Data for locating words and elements
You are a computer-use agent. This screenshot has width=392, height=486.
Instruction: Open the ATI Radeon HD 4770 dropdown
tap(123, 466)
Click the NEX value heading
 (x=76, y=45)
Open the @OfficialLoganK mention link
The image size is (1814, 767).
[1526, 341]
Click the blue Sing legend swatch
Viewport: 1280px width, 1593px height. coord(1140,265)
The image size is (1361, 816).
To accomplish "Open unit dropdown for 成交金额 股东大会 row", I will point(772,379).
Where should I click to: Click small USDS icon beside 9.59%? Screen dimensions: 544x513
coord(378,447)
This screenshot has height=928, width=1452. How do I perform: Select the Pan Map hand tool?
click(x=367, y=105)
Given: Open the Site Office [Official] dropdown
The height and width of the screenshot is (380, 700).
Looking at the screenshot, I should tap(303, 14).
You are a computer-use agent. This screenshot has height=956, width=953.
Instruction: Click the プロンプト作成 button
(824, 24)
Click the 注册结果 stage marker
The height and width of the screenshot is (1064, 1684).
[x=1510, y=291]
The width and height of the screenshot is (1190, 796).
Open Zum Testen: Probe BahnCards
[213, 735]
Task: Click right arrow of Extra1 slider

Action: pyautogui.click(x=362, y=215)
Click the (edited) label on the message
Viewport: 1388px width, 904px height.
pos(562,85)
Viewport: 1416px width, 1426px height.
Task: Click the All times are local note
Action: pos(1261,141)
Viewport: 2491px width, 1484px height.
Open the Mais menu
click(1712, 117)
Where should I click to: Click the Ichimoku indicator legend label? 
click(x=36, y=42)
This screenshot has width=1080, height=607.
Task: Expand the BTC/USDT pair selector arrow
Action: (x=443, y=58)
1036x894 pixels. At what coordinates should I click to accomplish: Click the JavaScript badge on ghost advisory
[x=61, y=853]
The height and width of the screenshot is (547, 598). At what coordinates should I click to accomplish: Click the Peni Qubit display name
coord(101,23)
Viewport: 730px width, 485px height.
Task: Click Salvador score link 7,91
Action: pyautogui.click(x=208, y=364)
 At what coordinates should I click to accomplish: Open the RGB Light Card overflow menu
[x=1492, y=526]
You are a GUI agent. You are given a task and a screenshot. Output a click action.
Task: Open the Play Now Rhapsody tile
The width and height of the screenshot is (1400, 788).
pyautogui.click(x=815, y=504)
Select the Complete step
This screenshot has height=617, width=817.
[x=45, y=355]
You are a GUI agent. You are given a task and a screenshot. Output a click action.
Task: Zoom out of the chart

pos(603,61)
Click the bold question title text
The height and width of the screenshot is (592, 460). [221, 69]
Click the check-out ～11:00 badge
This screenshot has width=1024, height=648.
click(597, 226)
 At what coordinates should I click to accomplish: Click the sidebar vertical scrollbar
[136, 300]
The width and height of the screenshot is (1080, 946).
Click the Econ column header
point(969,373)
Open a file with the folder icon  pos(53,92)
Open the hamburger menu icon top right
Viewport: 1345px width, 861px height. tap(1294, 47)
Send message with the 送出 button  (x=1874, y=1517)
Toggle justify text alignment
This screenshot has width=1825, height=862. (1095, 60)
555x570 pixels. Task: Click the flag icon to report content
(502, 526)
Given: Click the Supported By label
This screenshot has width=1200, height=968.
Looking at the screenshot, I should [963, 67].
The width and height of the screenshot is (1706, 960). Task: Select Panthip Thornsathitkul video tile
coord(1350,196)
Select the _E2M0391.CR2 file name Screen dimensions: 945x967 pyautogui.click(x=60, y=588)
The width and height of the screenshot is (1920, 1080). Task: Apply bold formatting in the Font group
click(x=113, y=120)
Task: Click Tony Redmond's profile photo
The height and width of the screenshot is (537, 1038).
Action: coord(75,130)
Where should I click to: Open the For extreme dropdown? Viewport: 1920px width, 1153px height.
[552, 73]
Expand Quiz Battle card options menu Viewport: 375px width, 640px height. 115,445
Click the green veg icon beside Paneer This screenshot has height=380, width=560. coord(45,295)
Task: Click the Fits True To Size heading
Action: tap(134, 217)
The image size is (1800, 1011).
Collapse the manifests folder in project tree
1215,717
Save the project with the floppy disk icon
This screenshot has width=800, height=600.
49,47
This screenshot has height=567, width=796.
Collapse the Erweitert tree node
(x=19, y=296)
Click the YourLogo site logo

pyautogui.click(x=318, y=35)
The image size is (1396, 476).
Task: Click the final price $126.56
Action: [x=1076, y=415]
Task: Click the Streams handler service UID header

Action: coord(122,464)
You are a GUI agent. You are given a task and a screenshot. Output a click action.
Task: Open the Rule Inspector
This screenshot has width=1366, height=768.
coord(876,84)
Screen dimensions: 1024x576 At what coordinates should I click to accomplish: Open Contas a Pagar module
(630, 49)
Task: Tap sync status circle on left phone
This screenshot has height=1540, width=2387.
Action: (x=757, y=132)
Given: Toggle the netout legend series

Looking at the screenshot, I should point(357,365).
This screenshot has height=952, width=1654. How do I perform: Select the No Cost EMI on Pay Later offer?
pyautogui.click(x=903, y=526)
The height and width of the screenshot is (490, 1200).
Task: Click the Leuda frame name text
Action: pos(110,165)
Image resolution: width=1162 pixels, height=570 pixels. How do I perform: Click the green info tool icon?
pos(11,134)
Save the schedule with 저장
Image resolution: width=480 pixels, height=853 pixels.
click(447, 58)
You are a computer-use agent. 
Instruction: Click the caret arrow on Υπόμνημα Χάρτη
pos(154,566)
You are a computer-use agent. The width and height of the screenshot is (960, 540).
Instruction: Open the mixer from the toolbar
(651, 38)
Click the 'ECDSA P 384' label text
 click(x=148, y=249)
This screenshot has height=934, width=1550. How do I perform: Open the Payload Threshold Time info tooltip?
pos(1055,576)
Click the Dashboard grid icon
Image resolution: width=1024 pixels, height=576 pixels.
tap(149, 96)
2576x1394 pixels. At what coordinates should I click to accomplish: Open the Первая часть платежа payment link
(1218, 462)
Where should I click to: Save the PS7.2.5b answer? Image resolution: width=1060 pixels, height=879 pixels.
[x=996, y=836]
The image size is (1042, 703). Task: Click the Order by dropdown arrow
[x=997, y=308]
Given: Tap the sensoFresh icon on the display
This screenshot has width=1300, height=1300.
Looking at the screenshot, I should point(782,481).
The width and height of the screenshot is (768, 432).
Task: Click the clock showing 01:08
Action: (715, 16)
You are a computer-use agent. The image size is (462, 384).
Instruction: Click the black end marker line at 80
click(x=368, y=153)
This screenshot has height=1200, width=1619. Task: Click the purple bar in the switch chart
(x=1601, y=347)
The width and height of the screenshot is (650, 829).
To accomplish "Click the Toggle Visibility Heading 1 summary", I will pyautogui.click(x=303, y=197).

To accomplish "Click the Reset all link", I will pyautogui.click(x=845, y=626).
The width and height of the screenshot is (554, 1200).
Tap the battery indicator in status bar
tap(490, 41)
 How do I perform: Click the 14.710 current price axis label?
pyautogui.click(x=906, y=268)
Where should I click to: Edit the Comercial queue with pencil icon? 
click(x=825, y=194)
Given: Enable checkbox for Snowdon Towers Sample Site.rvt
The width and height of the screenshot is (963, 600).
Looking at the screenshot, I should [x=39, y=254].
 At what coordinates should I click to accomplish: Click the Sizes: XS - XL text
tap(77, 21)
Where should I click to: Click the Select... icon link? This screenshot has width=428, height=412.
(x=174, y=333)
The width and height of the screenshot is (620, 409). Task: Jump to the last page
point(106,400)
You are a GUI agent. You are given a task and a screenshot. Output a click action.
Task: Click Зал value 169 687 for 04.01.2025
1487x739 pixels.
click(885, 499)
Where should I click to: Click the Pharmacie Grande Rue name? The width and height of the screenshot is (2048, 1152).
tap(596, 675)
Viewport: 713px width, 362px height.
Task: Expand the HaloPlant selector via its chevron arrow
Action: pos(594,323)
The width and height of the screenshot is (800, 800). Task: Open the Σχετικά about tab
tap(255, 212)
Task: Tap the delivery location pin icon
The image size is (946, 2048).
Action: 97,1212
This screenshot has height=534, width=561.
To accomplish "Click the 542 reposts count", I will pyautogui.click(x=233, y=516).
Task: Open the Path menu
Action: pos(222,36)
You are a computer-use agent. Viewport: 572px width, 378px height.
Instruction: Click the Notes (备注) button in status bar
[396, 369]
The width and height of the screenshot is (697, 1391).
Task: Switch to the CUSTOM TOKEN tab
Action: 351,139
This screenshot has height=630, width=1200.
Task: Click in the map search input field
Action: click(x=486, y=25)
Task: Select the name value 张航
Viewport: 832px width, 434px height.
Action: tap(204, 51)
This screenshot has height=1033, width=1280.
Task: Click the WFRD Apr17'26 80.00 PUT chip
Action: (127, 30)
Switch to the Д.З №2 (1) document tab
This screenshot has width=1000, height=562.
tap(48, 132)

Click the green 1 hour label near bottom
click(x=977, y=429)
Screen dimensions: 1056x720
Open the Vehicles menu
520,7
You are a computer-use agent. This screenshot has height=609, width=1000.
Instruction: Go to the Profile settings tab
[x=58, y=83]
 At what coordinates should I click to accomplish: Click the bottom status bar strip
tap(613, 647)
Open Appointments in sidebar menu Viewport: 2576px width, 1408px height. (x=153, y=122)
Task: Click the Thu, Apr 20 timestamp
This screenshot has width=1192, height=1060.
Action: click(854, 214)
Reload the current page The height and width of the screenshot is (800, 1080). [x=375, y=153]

_Goal_:
Please pick out every row above that contains the word "Toggle", and copy each of those rows.

_The answer_:
Toggle justify text alignment
Given: Toggle the netout legend series
To accomplish "Click the Toggle Visibility Heading 1 summary", I will pyautogui.click(x=303, y=197).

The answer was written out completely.